What are these obstacles? This is the third in a five part series outlining the obstacles to business development in most firms.
Obstacle Three –Failure to adhere to a consistent and productive sales routine
Most law firms today lack the performance standards to guide the growth of the firm. There is a wide variety of client development and marketing activities, each with varying degrees of effectiveness. But firms tend to equate all activity as mutually beneficial. As such, attorneys are allowed to focus on low payoff activities such as calling on the wrong people, not preparing for the sales call, participating in value starved community activities or consistently calling on the same low revenue clients. In other words, attorneys are allowed to confuse activity with productivity.

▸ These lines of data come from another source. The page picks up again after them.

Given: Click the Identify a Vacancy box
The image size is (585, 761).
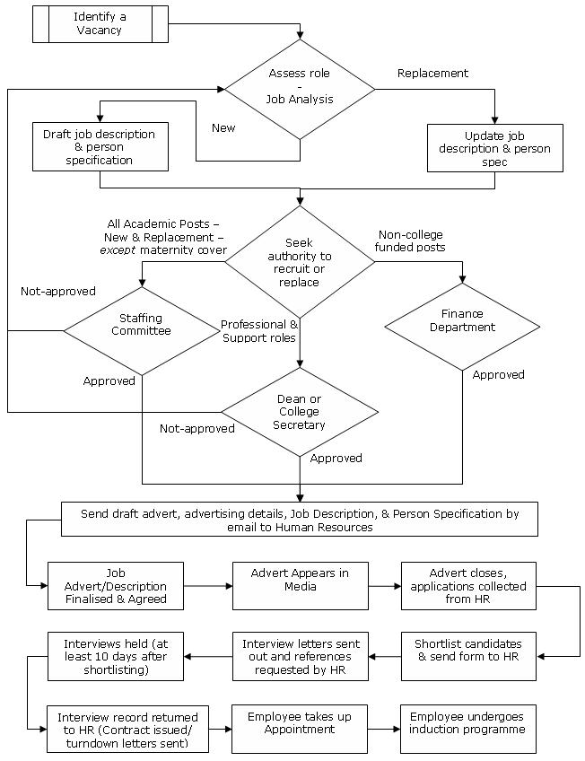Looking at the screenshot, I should (x=100, y=24).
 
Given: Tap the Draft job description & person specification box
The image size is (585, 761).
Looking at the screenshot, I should (x=100, y=147).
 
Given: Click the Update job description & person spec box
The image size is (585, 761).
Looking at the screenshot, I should (x=494, y=148).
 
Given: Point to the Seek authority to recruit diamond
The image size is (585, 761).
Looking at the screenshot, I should (x=300, y=261).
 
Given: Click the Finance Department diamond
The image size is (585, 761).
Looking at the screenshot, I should (x=462, y=326).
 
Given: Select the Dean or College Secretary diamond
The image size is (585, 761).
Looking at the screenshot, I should (x=300, y=412).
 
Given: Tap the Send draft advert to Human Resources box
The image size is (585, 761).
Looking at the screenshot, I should (x=299, y=520).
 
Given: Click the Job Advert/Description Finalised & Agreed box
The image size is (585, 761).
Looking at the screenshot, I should (x=115, y=585).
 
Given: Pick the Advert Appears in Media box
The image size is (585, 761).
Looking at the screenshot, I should (x=300, y=585).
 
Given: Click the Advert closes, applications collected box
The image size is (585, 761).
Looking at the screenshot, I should (x=467, y=585).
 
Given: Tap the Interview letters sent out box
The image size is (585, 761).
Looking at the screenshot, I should (x=300, y=656).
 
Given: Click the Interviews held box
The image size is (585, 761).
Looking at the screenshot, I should (x=115, y=656).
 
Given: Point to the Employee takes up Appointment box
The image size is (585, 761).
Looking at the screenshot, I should (x=300, y=728).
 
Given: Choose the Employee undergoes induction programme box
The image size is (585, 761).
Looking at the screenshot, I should (x=467, y=728).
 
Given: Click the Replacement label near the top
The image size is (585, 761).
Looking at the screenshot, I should (x=432, y=73).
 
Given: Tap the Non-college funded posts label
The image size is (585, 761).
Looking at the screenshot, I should (x=411, y=240).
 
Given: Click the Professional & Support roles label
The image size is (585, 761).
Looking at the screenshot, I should (x=259, y=330).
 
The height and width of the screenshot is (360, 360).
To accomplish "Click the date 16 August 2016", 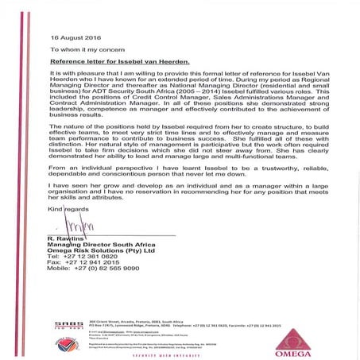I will pyautogui.click(x=75, y=37).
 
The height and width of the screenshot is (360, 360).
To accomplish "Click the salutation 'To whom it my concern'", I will pyautogui.click(x=85, y=48).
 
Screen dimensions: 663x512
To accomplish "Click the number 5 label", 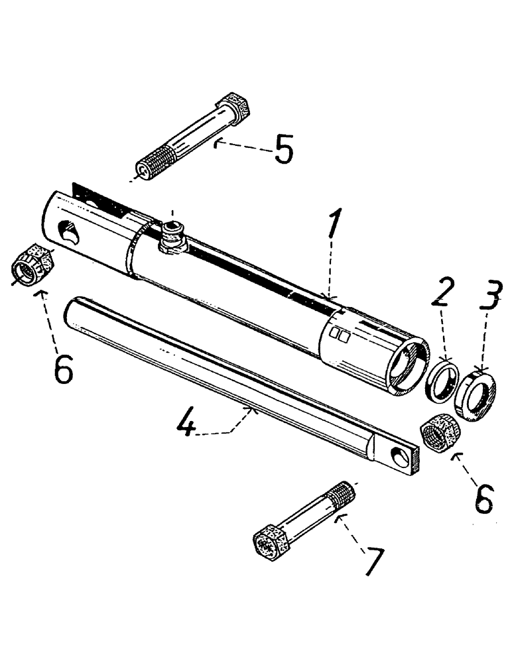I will (284, 150).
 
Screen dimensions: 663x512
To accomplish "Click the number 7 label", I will (373, 560).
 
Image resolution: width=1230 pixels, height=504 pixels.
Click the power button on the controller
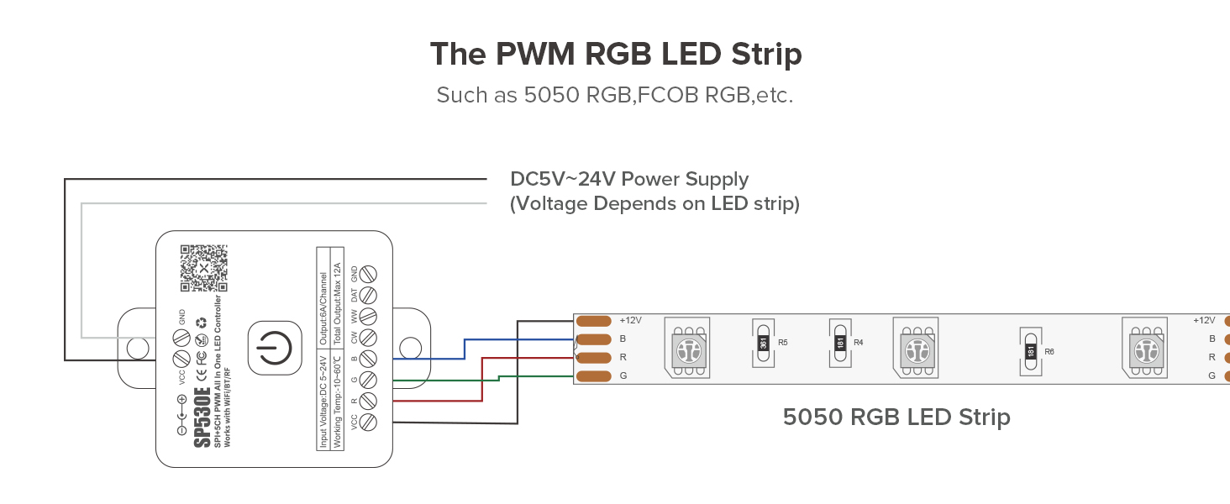[x=274, y=347]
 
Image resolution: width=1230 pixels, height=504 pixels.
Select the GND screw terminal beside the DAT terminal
[x=367, y=275]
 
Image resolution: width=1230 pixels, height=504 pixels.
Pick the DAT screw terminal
[x=367, y=296]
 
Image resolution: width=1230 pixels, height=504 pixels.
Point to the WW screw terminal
[x=367, y=317]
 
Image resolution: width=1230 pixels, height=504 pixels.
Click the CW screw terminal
[x=367, y=338]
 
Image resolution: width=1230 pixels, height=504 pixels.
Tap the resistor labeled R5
[x=763, y=343]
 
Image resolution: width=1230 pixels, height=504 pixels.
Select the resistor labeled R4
[x=839, y=343]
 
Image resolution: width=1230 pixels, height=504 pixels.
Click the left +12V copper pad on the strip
[x=593, y=320]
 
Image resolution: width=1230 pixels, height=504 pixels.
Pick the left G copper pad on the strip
[x=593, y=375]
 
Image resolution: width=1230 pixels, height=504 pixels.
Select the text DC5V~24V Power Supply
[x=629, y=179]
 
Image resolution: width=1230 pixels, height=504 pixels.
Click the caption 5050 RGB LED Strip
[x=896, y=417]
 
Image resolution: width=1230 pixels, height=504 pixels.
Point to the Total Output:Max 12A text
[x=339, y=297]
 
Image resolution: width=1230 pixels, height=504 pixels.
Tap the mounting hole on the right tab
[x=410, y=347]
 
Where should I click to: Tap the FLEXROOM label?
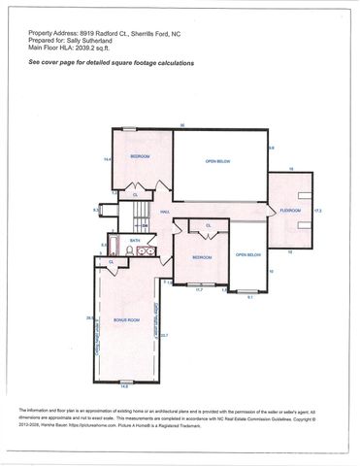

Law firms and attorneys rarely follow a consistent sales routine which pre-qualifies prospects, plans the client development strategy, researches the competitive and organizational conditions of the prospect, and implements business partnership building processes. They tend to react to opportunities as they arise whether or not they present a meaningful opportunity. What’s more, they cocoon in their comfort zones of conference attendance, cocktail parties and concerts and rarely work to optimize their sales processes to generate bankable results. And firms, starved for anyone willing to do any kind of client development, chalk ineffective activity up as comparative progress under the guise of ‘relationship building’. But in fact, these activities are friendship building activities, not business partnership building activities.